One-Year Radiologic Progression in Sporadic and Hereditary Cerebral Amyloid Angiopathy
- PMID: 40198864
- PMCID: PMC11995281
- DOI: 10.1212/WNL.0000000000213546
One-Year Radiologic Progression in Sporadic and Hereditary Cerebral Amyloid Angiopathy
Abstract
Background and objectives: Knowledge on the short-term progression of cerebral amyloid angiopathy (CAA) is important for clinical practice and the design of clinical treatment trials. We investigated the 1-year progression of CAA-related MRI markers in sporadic (sCAA) and Dutch-type hereditary (D-CAA).
Methods: Participants were included from 2 prospective cohort studies. 3T-MRI was performed at baseline and after 1 year. We assessed macrobleeds, cerebral microbleeds (CMBs), cortical superficial siderosis (cSS), convexity subarachnoid hemorrhages (cSAHs), white matter hyperintensities (WMH), enlarged centrum semiovale perivascular spaces (CSO-EPVS), and visually stimulated blood oxygenation level-dependent (BOLD) fMRI parameters. Progression was defined as increase in number of macrobleeds or CMBs, new focus or extension of cSS, increase in CSO-EPVS category, or volume increase of >10% of WMH. Multivariable regression analyses were performed to determine factors associated with progression and the association between events related to parenchymal injury (cSAH, macrobleeds) and radiologic progression.

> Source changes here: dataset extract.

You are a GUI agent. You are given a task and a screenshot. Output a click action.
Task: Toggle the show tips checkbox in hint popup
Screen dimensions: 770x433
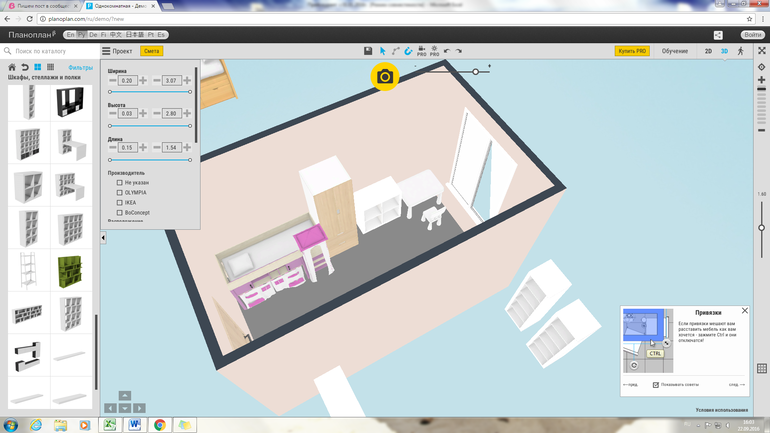[x=656, y=384]
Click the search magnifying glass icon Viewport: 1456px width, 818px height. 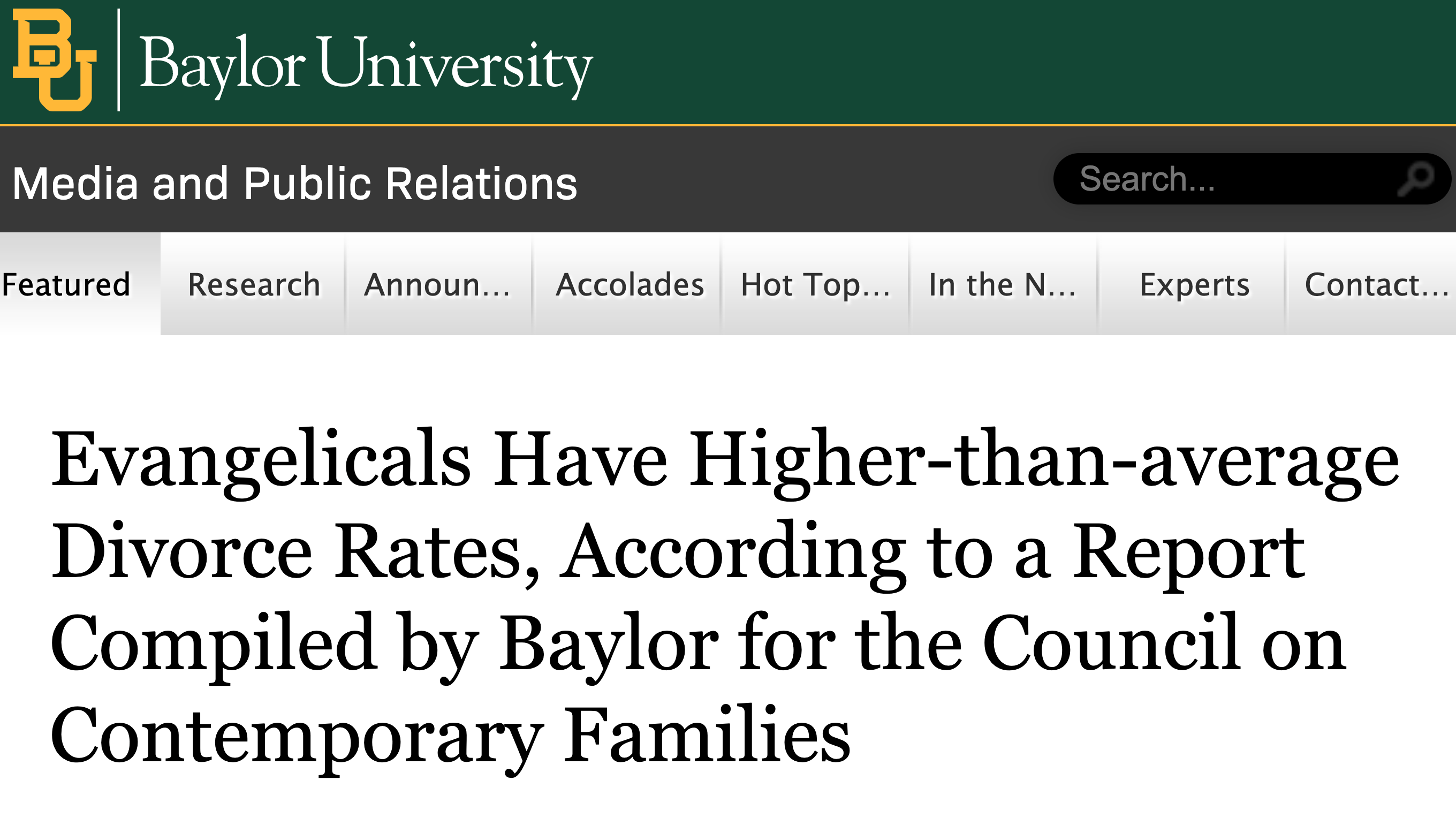coord(1416,179)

Results: We included 98 participants (47% women): 55 with sCAA (mean age 70 years), 28 with symptomatic D-CAA (mean age 59 years), and 15 with presymptomatic D-CAA (mean age 45 years). Progression of >1 MRI markers was seen in all 83 (100%) participants with sCAA and symptomatic D-CAA and in 9 (60%) with presymptomatic D-CAA. The number of CMBs showed the largest progression in sCAA (98%; median increase 24) and symptomatic D-CAA (100%; median increase 58). WMH volume (>10% increase in 70%; mean increase 1.2 mL) was most progressive in presymptomatic D-CAA. A decrease in the upslope of the visually evoked BOLD response was observed for most patients. Symptomatic D-CAA status was associated with more overall progression (adjusted odds ratio [aOR] 9.7; 95% CI 1.7-54.2), CMB (adjusted relative risk [aRR] 2.47; 95% CI 1.5-4.1), and WMH volume progression (β 2.52; 95% CI 0.3-4.8). Baseline CMB count (aRR 1.002; 95% CI 1.001-1.002) was associated with CMB progression and cSS presence at baseline (aOR 8.16; 95% CI 2.6-25.4) with cSS progression. cSS progression was also associated with cSAH and macrobleeds (aOR 21,029; 95% CI 2.042-216.537).

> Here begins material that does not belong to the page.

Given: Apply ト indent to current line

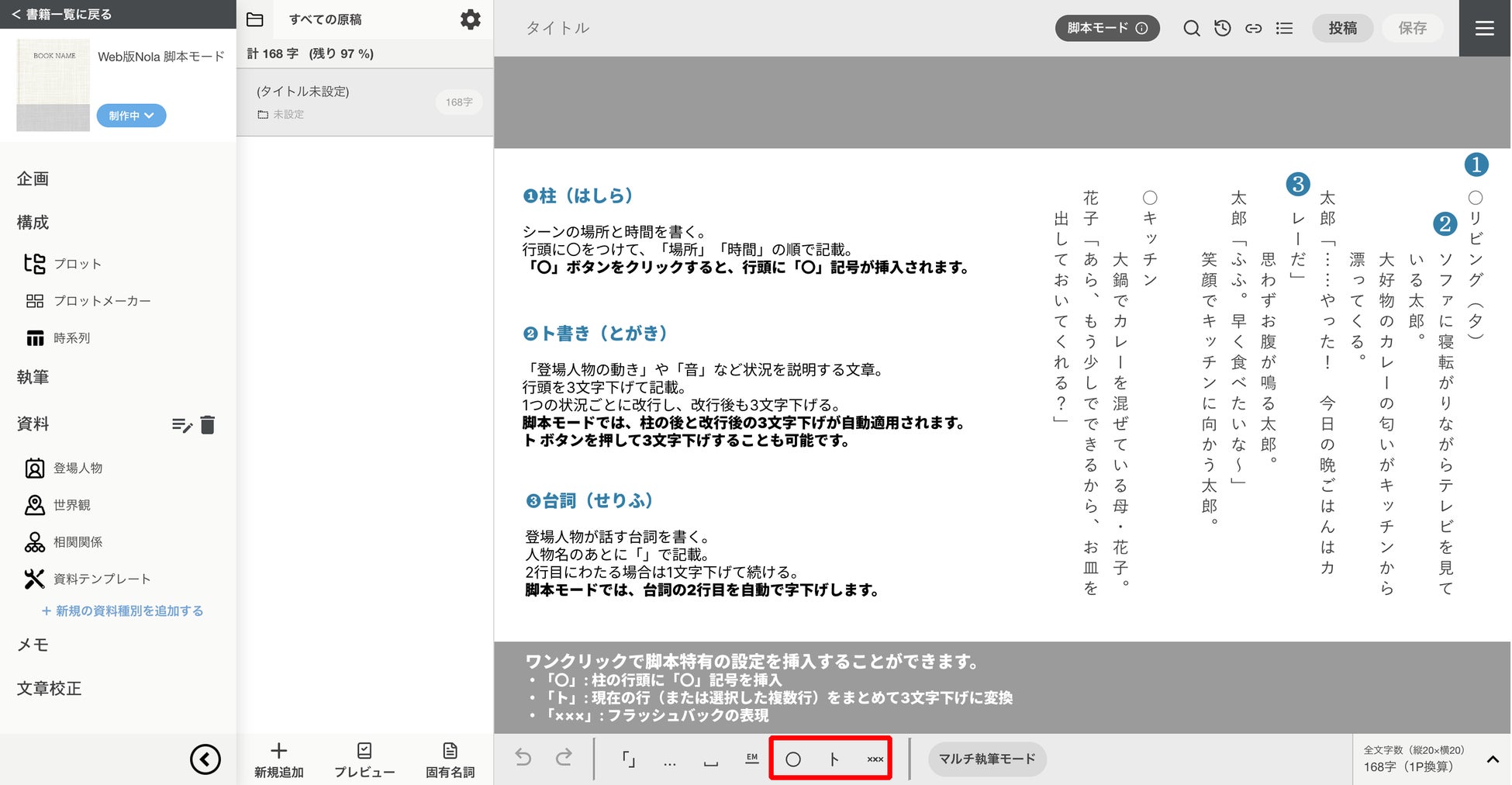Looking at the screenshot, I should pyautogui.click(x=834, y=759).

Discussion: CAA is a radiologically progressive disease even in the short-term. After 1 year, all symptomatic and most of the presymptomatic participants showed progression of at least 1 MRI-marker. CMBs and WMH volume (in symptomatic CAA) and WMH volume (in presymptomatic CAA) are the most promising markers to track short-term progression in future trials.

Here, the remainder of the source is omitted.